En ese sentido, esta Sala ha sostenido, de un lado, que «el juez de tutela no es el llamado a intervenir a manera de árbitro para determinar cuáles de los planteamientos valorativos y hermenéuticas del juzgador, o de las partes, resultan ser los más acertados, y menos acometer, bajo ese pretexto, como lo pretende la actora, la revisión oficiosa del asunto, como si fuese uno de instancia» (CSJ STC.7 mar. 2008, Rad. 2007-00514-01); y, de otro, que «la adversidad de la decisión no es por sí misma fundamento que le allane el camino al vencido para perseverar en sus discrepancias frente a lo resuelto por el juez natural» (CSJ STC 28 mar. 2012, Rad. 00022-01).
6. Corolario de lo discurrido, se impone mantener el fallo refutado, advirtiendo que para la Sala es procedente el respeto por las decisiones judiciales, máxime cuando se trata de organismos de cierre.
VI. DECISIÓN
En mérito de lo expuesto, la Corte Suprema de Justicia, en Sala de Casación Civil, administrando justicia en nombre de la República y por autoridad de la ley, CONFIRMA la sentencia impugnada.
Comuníquese lo resuelto en esta providencia a los interesados, por el medio más expedito, de conformidad con lo previsto en el artículo 30 del Decreto 2591 de 1991, y oportunamente envíese el expediente a la Corte Constitucional, para su eventual revisión.
NOTIFÍQUESE Y CÚMPLASE
HILDA GONZÁLEZ NEIRA
Presidenta de Sala
MARTHA PATRICIA GUZMÁN ÁLVAREZ
AROLDO WILSON QUIROZ MONSALVO
(Ausencia Justificada)
LUIS ALONSO RICO PUERTA
OCTAVIO AUGUSTO TEJEIRO DUQUE
FRANCISCO TERNERA BARRIOS
1 Página 86 del PDF «0002 126158Demanda».

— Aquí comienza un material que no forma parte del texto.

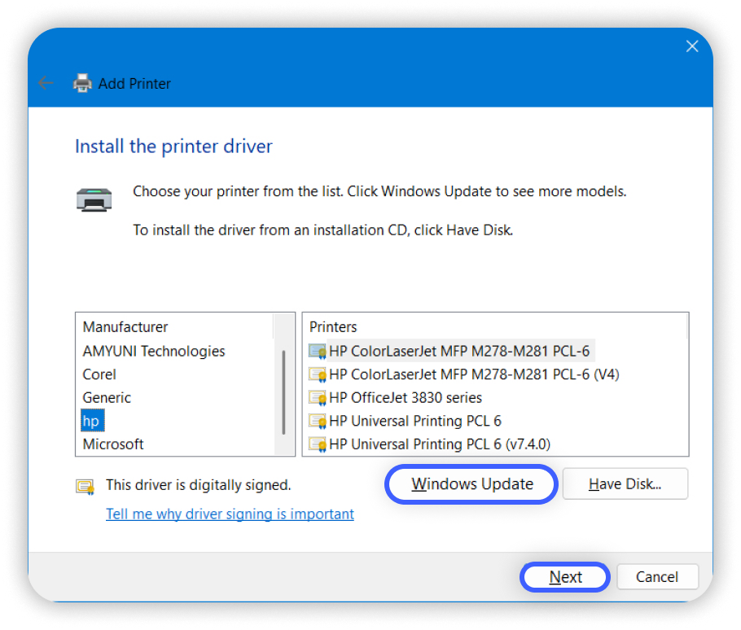Viewport: 741px width, 630px height.
Task: Proceed with the Next button
Action: point(565,577)
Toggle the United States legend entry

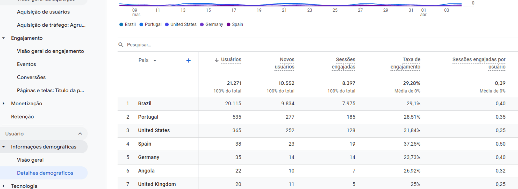point(181,25)

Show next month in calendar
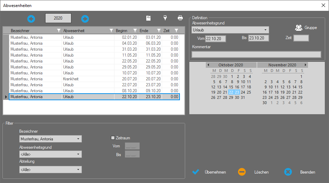click(306, 65)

2 Página 42 del PDF «0002 126158Demanda».
3 Página 63 del PDF «0002 126158Demanda».
4 Al respecto, ha sostenido la jurisprudencia que cuando las sentencias de instancia han sido objeto de recursos «la valoración sobre si se lesionaron los derechos fundamentales invocados debe hacerse frente al pronunciamiento definitivo, so pena de convertir este escenario en una instancia paralela a la ya superada» (CSJ STC, 2 may, 2014, rad. 00834-00, reiterada en STC2242, 5 mar. 2015).
5 Tal como se dijo en SL1977-2019, citada en la providencia cuestionada.